-- Provided entries start --
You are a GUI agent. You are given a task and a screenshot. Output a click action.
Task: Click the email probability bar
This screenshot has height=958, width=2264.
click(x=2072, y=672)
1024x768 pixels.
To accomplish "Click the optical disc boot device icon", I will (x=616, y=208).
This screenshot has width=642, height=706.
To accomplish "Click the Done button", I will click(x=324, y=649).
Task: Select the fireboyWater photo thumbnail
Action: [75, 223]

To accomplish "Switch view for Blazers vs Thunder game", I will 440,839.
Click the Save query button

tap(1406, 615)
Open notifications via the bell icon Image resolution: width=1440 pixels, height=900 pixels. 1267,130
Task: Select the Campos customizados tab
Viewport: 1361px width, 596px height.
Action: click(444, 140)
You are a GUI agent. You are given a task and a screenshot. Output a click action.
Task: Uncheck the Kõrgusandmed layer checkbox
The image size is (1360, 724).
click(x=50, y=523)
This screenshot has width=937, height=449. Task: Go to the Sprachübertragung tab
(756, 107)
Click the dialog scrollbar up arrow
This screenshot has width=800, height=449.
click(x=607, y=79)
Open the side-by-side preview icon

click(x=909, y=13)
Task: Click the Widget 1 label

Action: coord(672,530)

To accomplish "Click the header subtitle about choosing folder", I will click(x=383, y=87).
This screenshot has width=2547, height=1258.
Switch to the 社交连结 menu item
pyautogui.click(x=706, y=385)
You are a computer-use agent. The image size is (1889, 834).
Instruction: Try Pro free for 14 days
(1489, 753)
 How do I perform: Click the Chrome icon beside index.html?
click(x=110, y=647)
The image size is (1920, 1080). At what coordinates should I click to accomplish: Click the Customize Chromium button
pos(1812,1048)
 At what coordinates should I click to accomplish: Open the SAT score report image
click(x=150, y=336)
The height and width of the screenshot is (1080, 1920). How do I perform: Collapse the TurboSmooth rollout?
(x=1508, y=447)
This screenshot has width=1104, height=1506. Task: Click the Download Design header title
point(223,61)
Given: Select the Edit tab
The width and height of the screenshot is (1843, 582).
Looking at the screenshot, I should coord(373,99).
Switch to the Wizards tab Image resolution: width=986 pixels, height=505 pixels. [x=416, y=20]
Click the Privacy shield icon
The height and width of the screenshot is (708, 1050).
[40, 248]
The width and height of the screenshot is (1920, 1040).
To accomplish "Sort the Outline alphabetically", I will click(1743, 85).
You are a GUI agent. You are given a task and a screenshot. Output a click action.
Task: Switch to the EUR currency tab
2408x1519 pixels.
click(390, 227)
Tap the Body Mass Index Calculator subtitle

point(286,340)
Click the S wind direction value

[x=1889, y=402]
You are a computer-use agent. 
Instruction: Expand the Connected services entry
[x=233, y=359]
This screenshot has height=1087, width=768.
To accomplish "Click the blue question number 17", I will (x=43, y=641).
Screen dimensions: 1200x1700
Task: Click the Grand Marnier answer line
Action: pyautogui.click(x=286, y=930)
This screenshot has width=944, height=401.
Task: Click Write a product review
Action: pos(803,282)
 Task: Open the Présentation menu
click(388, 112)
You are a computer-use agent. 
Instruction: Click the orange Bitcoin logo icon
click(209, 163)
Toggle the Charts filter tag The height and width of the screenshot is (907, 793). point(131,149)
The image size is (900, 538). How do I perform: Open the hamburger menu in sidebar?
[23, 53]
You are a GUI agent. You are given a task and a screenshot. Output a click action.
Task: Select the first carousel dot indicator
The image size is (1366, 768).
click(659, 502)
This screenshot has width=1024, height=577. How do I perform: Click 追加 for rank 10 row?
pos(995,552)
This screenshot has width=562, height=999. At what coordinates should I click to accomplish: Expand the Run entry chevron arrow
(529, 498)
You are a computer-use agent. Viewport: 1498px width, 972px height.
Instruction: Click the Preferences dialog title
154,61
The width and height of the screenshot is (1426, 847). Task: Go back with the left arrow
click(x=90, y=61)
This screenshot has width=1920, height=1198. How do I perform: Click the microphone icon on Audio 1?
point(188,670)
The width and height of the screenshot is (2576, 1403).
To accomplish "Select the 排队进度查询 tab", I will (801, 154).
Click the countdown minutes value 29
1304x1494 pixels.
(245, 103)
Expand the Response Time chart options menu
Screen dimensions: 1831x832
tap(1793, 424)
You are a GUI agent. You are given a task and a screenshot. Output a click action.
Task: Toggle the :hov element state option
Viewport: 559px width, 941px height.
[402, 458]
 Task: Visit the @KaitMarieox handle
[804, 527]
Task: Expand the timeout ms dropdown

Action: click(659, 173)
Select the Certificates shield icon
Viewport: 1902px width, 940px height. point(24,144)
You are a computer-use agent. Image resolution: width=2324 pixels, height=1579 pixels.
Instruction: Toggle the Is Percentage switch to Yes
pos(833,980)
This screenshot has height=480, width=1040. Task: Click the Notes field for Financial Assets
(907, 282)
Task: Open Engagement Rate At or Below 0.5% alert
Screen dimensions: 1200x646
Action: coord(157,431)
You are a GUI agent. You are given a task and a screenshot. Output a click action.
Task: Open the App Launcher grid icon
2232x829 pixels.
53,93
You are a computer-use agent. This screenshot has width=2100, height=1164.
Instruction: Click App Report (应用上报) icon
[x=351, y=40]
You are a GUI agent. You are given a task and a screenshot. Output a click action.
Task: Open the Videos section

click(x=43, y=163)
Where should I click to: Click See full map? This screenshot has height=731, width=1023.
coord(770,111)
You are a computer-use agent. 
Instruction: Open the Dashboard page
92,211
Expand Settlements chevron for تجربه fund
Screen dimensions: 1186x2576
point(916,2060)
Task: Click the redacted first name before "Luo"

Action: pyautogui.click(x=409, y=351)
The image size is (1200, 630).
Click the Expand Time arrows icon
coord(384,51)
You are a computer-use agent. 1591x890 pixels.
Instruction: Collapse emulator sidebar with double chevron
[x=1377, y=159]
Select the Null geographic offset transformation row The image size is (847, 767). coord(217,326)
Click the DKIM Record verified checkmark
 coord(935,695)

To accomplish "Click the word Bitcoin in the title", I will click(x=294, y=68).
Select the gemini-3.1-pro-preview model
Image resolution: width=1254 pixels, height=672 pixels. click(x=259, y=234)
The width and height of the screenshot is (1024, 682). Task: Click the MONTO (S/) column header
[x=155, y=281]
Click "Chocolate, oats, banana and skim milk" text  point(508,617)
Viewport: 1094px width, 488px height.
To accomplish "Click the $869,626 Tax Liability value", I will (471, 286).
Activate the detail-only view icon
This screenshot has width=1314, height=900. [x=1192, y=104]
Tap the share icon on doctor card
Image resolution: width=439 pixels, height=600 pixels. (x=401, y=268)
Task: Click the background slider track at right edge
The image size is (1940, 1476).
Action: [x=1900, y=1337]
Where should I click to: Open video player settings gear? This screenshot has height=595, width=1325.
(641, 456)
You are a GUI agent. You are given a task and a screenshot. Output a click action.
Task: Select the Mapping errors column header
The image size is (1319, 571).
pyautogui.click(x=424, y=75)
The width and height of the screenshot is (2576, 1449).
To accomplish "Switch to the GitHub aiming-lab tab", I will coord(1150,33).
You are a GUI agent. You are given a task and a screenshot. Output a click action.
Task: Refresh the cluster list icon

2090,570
-- Provided entries end --
## Problem statement
Please print these lines exactly as they appear, every one of them.

## Output below
You are a GUI agent. You are given a task and a screenshot. Output a click action.
Task: Click the email probability bar
This screenshot has height=958, width=2264.
click(x=2072, y=672)
1024x768 pixels.
To accomplish "Click the optical disc boot device icon", I will (x=616, y=208).
This screenshot has width=642, height=706.
To accomplish "Click the Done button", I will click(x=324, y=649).
Task: Select the fireboyWater photo thumbnail
Action: [75, 223]

To accomplish "Switch view for Blazers vs Thunder game", I will 440,839.
Click the Save query button

tap(1406, 615)
Open notifications via the bell icon Image resolution: width=1440 pixels, height=900 pixels. 1267,130
Task: Select the Campos customizados tab
Viewport: 1361px width, 596px height.
Action: click(444, 140)
You are a GUI agent. You are given a task and a screenshot. Output a click action.
Task: Uncheck the Kõrgusandmed layer checkbox
The image size is (1360, 724).
click(x=50, y=523)
This screenshot has width=937, height=449. Task: Go to the Sprachübertragung tab
(756, 107)
Click the dialog scrollbar up arrow
This screenshot has width=800, height=449.
click(x=607, y=79)
Open the side-by-side preview icon

click(x=909, y=13)
Task: Click the Widget 1 label

Action: coord(672,530)

To accomplish "Click the header subtitle about choosing folder", I will click(x=383, y=87).
This screenshot has width=2547, height=1258.
Switch to the 社交连结 menu item
pyautogui.click(x=706, y=385)
You are a computer-use agent. The image size is (1889, 834).
Instruction: Try Pro free for 14 days
(1489, 753)
 How do I perform: Click the Chrome icon beside index.html?
click(x=110, y=647)
The image size is (1920, 1080). At what coordinates should I click to accomplish: Click the Customize Chromium button
pos(1812,1048)
 At what coordinates should I click to accomplish: Open the SAT score report image
click(x=150, y=336)
The height and width of the screenshot is (1080, 1920). How do I perform: Collapse the TurboSmooth rollout?
(x=1508, y=447)
This screenshot has width=1104, height=1506. Task: Click the Download Design header title
point(223,61)
Given: Select the Edit tab
The width and height of the screenshot is (1843, 582).
Looking at the screenshot, I should coord(373,99).
Switch to the Wizards tab Image resolution: width=986 pixels, height=505 pixels. [x=416, y=20]
Click the Privacy shield icon
The height and width of the screenshot is (708, 1050).
[40, 248]
The width and height of the screenshot is (1920, 1040).
To accomplish "Sort the Outline alphabetically", I will click(1743, 85).
You are a GUI agent. You are given a task and a screenshot. Output a click action.
Task: Switch to the EUR currency tab
2408x1519 pixels.
click(390, 227)
Tap the Body Mass Index Calculator subtitle

point(286,340)
Click the S wind direction value

[x=1889, y=402]
You are a computer-use agent. 
Instruction: Expand the Connected services entry
[x=233, y=359]
This screenshot has height=1087, width=768.
To accomplish "Click the blue question number 17", I will (x=43, y=641).
Screen dimensions: 1200x1700
Task: Click the Grand Marnier answer line
Action: pyautogui.click(x=286, y=930)
This screenshot has width=944, height=401.
Task: Click Write a product review
Action: pos(803,282)
 Task: Open the Présentation menu
click(388, 112)
You are a computer-use agent. 
Instruction: Click the orange Bitcoin logo icon
click(209, 163)
Toggle the Charts filter tag The height and width of the screenshot is (907, 793). point(131,149)
The image size is (900, 538). How do I perform: Open the hamburger menu in sidebar?
[23, 53]
You are a GUI agent. You are given a task and a screenshot. Output a click action.
Task: Select the first carousel dot indicator
The image size is (1366, 768).
click(659, 502)
This screenshot has width=1024, height=577. How do I perform: Click 追加 for rank 10 row?
pos(995,552)
This screenshot has width=562, height=999. At what coordinates should I click to accomplish: Expand the Run entry chevron arrow
(529, 498)
You are a computer-use agent. Viewport: 1498px width, 972px height.
Instruction: Click the Preferences dialog title
154,61
The width and height of the screenshot is (1426, 847). Task: Go back with the left arrow
click(x=90, y=61)
This screenshot has width=1920, height=1198. How do I perform: Click the microphone icon on Audio 1?
point(188,670)
The width and height of the screenshot is (2576, 1403).
To accomplish "Select the 排队进度查询 tab", I will (801, 154).
Click the countdown minutes value 29
1304x1494 pixels.
(245, 103)
Expand the Response Time chart options menu
Screen dimensions: 1831x832
tap(1793, 424)
You are a GUI agent. You are given a task and a screenshot. Output a click action.
Task: Toggle the :hov element state option
Viewport: 559px width, 941px height.
[402, 458]
 Task: Visit the @KaitMarieox handle
[804, 527]
Task: Expand the timeout ms dropdown

Action: click(659, 173)
Select the Certificates shield icon
Viewport: 1902px width, 940px height. point(24,144)
You are a computer-use agent. Image resolution: width=2324 pixels, height=1579 pixels.
Instruction: Toggle the Is Percentage switch to Yes
pos(833,980)
This screenshot has height=480, width=1040. Task: Click the Notes field for Financial Assets
(907, 282)
Task: Open Engagement Rate At or Below 0.5% alert
Screen dimensions: 1200x646
Action: coord(157,431)
You are a GUI agent. You are given a task and a screenshot. Output a click action.
Task: Open the App Launcher grid icon
2232x829 pixels.
53,93
You are a computer-use agent. This screenshot has width=2100, height=1164.
Instruction: Click App Report (应用上报) icon
[x=351, y=40]
You are a GUI agent. You are given a task and a screenshot. Output a click action.
Task: Open the Videos section

click(x=43, y=163)
Where should I click to: Click See full map? This screenshot has height=731, width=1023.
coord(770,111)
You are a computer-use agent. 
Instruction: Open the Dashboard page
92,211
Expand Settlements chevron for تجربه fund
Screen dimensions: 1186x2576
point(916,2060)
Task: Click the redacted first name before "Luo"

Action: pyautogui.click(x=409, y=351)
The image size is (1200, 630).
Click the Expand Time arrows icon
coord(384,51)
You are a computer-use agent. 1591x890 pixels.
Instruction: Collapse emulator sidebar with double chevron
[x=1377, y=159]
Select the Null geographic offset transformation row The image size is (847, 767). coord(217,326)
Click the DKIM Record verified checkmark
 coord(935,695)

To accomplish "Click the word Bitcoin in the title", I will click(x=294, y=68).
Select the gemini-3.1-pro-preview model
Image resolution: width=1254 pixels, height=672 pixels. click(x=259, y=234)
The width and height of the screenshot is (1024, 682). Task: Click the MONTO (S/) column header
[x=155, y=281]
Click "Chocolate, oats, banana and skim milk" text  point(508,617)
Viewport: 1094px width, 488px height.
To accomplish "Click the $869,626 Tax Liability value", I will (471, 286).
Activate the detail-only view icon
This screenshot has width=1314, height=900. [x=1192, y=104]
Tap the share icon on doctor card
Image resolution: width=439 pixels, height=600 pixels. (x=401, y=268)
Task: Click the background slider track at right edge
The image size is (1940, 1476).
Action: [x=1900, y=1337]
Where should I click to: Open video player settings gear? This screenshot has height=595, width=1325.
(641, 456)
You are a GUI agent. You are given a task and a screenshot. Output a click action.
Task: Select the Mapping errors column header
The image size is (1319, 571).
pyautogui.click(x=424, y=75)
The width and height of the screenshot is (2576, 1449).
To accomplish "Switch to the GitHub aiming-lab tab", I will coord(1150,33).
You are a GUI agent. You are given a task and a screenshot. Output a click action.
Task: Refresh the cluster list icon

2090,570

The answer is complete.